Italian Hall, December 1913
by David Robb
Michigan’s Upper Peninsula is cold in the winter, with temperatures often dipping below zero, but Christmas Eve 1913 was particularly cold. The region’s 9,000 unionized copper miners – mostly immigrants from Italy, Poland and Croatia – had been on strike against the Calumet and Hecla Mining Company for nearly six months. Times were tough, but they were about to turn tragic.
The strike had been bloody and violent from the beginning. Strikers attacked and intimidated strike-breakers, and local deputies attacked and intimidated the strikers. The National Guard had been called in to keep the peace, but most of them were recalled in August. Mother Jones, the famous labor and community organizer, had joined the picket lines, but the day she left, two strikers were gunned down and killed by local deputies.
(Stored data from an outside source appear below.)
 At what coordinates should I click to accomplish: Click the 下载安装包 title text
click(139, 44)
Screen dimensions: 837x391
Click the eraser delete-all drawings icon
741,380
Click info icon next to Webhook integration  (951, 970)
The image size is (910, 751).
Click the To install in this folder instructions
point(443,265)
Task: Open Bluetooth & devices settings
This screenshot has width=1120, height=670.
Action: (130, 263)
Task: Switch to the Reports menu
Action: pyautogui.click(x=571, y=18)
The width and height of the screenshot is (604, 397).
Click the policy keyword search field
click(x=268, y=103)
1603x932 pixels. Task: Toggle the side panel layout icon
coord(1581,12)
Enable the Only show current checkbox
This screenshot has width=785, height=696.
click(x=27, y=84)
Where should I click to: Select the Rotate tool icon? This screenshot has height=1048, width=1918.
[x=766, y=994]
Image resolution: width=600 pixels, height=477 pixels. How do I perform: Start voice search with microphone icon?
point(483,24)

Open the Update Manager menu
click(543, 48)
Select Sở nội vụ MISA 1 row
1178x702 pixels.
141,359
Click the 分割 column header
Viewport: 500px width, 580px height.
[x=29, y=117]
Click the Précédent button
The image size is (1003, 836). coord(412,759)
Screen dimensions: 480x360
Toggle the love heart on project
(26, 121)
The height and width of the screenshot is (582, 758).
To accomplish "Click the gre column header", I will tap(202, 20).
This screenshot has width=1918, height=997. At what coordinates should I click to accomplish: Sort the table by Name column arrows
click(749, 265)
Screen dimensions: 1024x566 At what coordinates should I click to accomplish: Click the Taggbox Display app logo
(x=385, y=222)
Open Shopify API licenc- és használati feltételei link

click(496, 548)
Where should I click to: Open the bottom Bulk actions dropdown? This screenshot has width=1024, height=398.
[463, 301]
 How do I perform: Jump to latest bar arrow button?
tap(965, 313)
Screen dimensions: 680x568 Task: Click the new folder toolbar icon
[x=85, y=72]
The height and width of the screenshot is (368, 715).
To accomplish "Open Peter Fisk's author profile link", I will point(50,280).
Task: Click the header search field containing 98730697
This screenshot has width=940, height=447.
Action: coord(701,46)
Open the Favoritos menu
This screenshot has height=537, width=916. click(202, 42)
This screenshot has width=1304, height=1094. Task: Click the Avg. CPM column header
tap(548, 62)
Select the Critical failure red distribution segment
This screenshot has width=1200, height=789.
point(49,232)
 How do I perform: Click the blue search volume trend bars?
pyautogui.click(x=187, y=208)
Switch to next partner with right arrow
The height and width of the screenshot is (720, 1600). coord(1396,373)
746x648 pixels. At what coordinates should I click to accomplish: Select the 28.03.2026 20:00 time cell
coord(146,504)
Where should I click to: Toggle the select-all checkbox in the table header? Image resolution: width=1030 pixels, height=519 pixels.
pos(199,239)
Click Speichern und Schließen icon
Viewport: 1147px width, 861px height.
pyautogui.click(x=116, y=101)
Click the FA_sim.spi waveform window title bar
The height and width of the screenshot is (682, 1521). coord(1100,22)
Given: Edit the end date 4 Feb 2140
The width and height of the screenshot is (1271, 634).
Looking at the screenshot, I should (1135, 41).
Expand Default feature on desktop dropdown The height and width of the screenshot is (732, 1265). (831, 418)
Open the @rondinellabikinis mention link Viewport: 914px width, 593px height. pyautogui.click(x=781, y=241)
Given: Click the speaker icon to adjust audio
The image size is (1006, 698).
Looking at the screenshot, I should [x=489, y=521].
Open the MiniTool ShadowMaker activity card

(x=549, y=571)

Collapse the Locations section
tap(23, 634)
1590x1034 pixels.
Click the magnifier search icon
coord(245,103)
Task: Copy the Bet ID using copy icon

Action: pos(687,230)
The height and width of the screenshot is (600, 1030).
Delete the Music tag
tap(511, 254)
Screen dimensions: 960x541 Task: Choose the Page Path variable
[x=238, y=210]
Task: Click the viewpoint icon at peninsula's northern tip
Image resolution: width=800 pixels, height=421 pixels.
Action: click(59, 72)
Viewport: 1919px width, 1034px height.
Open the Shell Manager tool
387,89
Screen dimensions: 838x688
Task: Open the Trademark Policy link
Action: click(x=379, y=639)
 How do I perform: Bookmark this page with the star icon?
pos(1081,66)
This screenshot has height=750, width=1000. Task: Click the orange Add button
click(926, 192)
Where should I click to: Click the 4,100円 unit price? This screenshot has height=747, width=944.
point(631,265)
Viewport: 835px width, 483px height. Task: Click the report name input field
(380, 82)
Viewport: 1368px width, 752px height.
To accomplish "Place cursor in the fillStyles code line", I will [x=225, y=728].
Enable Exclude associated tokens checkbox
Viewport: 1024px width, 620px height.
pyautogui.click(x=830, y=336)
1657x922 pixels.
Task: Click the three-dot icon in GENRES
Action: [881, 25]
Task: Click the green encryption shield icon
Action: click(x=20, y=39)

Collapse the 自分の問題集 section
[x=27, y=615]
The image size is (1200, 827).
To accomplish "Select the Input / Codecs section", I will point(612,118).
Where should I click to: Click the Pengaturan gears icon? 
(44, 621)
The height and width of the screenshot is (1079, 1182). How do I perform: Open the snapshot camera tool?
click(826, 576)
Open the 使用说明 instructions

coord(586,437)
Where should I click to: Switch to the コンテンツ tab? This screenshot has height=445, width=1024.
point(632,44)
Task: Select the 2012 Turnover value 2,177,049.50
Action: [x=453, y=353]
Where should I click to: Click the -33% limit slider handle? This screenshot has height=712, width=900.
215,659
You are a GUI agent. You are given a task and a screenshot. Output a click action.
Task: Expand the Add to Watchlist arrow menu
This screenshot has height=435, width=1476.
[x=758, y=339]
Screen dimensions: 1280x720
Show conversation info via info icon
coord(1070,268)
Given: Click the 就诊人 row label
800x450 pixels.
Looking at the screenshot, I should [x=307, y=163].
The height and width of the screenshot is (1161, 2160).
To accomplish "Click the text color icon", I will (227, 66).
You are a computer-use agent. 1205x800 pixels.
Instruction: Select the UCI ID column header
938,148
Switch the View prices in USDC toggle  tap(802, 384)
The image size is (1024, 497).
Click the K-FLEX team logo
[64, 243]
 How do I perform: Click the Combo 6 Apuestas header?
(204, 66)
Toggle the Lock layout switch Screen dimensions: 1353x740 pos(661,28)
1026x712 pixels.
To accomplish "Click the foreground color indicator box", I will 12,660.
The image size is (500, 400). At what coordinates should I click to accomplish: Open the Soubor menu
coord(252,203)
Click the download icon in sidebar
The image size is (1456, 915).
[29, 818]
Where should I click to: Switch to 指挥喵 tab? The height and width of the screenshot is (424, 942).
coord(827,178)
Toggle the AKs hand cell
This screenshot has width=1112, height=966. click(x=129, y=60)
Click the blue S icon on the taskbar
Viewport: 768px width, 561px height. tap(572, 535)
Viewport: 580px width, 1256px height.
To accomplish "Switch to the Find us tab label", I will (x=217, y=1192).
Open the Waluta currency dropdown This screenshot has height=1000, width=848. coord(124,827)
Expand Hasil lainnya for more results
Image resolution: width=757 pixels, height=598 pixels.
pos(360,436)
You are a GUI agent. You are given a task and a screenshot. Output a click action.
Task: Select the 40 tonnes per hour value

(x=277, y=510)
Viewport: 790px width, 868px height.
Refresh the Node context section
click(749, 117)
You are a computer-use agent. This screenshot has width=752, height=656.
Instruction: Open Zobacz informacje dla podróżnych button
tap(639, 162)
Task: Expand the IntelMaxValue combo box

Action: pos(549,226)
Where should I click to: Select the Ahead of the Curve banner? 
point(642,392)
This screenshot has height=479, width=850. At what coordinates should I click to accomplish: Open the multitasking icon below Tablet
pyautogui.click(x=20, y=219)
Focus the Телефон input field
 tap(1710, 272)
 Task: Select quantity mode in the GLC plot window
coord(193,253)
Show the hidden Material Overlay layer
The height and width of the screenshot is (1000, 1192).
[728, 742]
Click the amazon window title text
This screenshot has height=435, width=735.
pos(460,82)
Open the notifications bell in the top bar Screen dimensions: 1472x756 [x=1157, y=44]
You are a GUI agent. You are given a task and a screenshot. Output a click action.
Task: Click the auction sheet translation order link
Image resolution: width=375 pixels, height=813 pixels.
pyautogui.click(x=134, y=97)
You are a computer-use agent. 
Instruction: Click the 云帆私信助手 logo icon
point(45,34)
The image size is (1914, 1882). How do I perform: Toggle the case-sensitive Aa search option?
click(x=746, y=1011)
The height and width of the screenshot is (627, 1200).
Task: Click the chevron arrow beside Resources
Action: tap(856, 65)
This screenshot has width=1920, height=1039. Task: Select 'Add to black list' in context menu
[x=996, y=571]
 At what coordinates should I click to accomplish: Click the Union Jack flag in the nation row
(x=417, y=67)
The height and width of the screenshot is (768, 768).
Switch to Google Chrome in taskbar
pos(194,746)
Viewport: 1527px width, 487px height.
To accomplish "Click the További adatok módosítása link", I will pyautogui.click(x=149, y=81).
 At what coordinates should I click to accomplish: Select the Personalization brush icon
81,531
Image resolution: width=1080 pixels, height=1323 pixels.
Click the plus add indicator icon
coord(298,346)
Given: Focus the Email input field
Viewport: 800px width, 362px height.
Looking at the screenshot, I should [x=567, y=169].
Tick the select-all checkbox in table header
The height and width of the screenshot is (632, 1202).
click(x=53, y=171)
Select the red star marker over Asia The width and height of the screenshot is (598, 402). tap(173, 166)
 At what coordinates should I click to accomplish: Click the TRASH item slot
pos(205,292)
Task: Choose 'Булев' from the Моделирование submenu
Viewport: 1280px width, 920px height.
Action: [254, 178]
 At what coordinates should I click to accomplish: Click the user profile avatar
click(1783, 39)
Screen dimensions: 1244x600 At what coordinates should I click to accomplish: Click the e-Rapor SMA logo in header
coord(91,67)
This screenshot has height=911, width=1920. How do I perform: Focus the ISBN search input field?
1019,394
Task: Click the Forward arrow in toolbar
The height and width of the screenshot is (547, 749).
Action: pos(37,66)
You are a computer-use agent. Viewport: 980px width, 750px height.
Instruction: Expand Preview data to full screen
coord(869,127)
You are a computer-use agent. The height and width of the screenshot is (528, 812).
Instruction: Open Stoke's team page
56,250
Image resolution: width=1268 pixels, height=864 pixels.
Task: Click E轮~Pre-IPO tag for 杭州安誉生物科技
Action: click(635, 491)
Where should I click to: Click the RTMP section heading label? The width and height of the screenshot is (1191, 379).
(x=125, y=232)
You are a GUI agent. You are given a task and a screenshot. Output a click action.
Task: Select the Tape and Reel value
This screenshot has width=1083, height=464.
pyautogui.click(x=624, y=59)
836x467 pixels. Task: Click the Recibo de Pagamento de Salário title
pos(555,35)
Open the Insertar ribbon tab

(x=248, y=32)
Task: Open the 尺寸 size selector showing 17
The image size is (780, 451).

As the strike dragged on, more and more of the strikers’ wives and children took to the picket lines to keep the company’s guards from beating their husbands and fathers. It didn’t help. During one melee, a 12-year-old girl was shot and nearly killed.
In good times, the little copper-mining town of Calumet was a company town. Now it was like a company prison. Armed thugs hired by the company patrolled the streets, along with members of the Citizen’s Alliance – a vigilante group funded by the company to break the strike.